G Suite Allows You to Prevent the Apps from Accessing Your Company Data
Thanks to this new update, the management of third-party app control is simplified, ensuring data protection quickly & efficiently when an app is compromised or at high risk. Do you want to prevent external tools from accessing your company data? Contact us for more information.
If you are a G Suite or Cloud Identity customer you can prevent apps from accessing any OAuth 2.0 scope. OAuth 2.0 scopes provide a way to limit the amount of access that is granted to an access token. In this article we explore all the details.
Corporate Data Security
Google has always been committed to providing its customers with a safe and reliable service. For this reason, it constantly releases new features for corporate data protection.
In fact, last year app access control was launched to support all G Suite and Cloud Identity users to control access to G Suite data via OAuth 2.0 from third-party and domain-owned apps.
However, not all applications comply with every company's security policy.
For this reason, Google has decided to improve this functionality.
Data Access Control
There are thousands of Apps available through the G Suite Marketplace, such as APIs that allow users to develop customized applications; however, they do not always meet the compliance criteria of a company.

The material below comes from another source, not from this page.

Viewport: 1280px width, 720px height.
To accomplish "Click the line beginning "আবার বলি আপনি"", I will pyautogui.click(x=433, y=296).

Google has therefore decided to implement the controls to manage third-party applications that access G Suite data.
With the latest update, system administrators can prevent apps from accessing any OAuth 2.0 scope. This allows customers to quickly limit those deemed high risk or compromised.

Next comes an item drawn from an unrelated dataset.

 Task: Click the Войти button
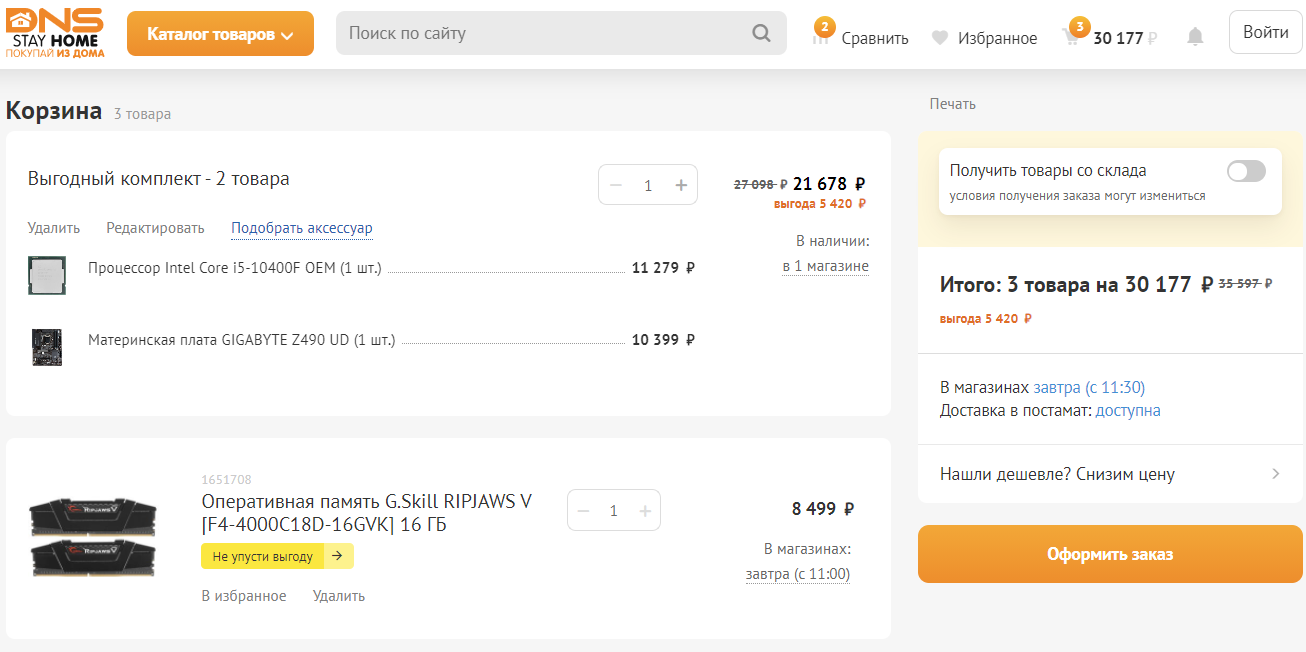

In this way, if an application is blocked, it will not be able to access data from Google services - on the iOS system, Android or on the Web. Furthermore, if the user tries to authorize it, an authorization error message appears (the message may also be customized).

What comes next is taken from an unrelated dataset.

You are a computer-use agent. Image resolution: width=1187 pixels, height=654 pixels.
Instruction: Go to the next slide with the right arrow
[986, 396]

As a G Suite administrator, you can implement domain wide delegation of authority to grant third-party as well as internal applications access to your G Suite users' data.
App developers and G Suite administrators can create service accounts with OAuth 2.0. Then, you authorize the service accounts to access your users' G Suite data without the need for each user to give individual consent. In general, here are a few apps granted domain-wide delegation:
- G Suite migration and sync tools (such as G Suite Migrate).
- Internal apps that developers create for your G Suite organization. For example, you can delegate access to an app that uses the Calendar API to add events to your users' calendars. Giffy is a classic example.
- Three-legged OAuth apps, which normally need individual user Authorization. Users activate apps without being prompted for consent, and you can specify the user data that the apps can access.